Data-Efficient Product and Process Optimisation with Bayesian Hybrid Models
Project ID: 2531bd1630
(You will need this ID for your application)
Research Theme: Engineering
Research Area(s):
Manufacturing technologies
Process systemscomponents and integration
Engineering design
UCL Lead department: Chemical Engineering
Lead Supervisor: Eike Cramer
Project Summary:
One of the persistent challenges in chemical engineering research is the manufacturing of specialised, high-value products such as pharmaceuticals or functional polymers. Rigorous modelling and optimisation can help find efficient process designs and operating conditions while maintaining quality standards. However, acquiring detailed process insights for extensive modelling is often prohibitively expensive for products produced in small quantities. As a result, manufacturing processes are often run in suboptimal conditions, leading to high costs for process operation and downstream processing.

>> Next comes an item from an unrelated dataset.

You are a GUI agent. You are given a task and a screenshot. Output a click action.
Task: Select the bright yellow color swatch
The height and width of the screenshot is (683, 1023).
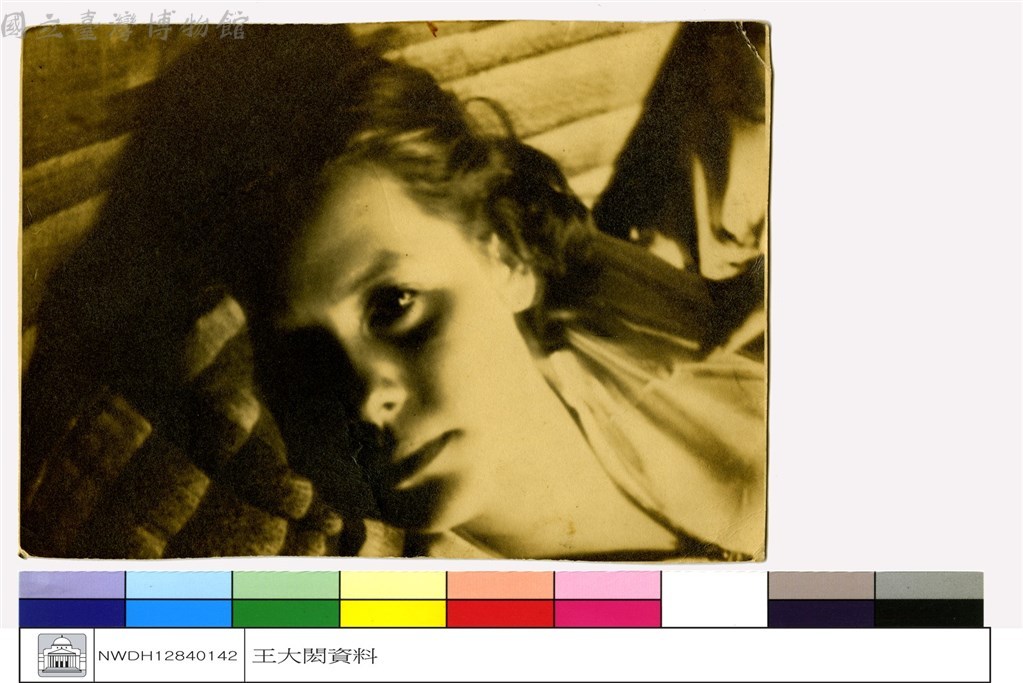coord(393,613)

This project will utilise innovative machine learning methods and tools from process systems engineering to simultaneously optimise the product quality and the manufacturing process. The project will further focus on batch processes as the most common production process for small quantity products. Key components of this work are the formulation of mathematical optimisation problems based on mechanistic and machine learning models, developing modelling and system identification methodologies with a focus on data efficiency, as well as demonstrating the efficacy of the results on relevant case studies.
The successful candidate should have a keen interest in computational tools, numerical process optimisation, and a good understanding of chemical engineering fundamentals, including process dynamics. Through the completion of this project, the candidate will become a multi-domain expert with expertise in chemical engineering and computational methods, including machine learning, simulation, and optimisation.
You will be working with Dr Eike Cramer and Prof. Federico Galvanin at the Department of Chemical Engineering and the Seargent Centre for Process Systems Engineering.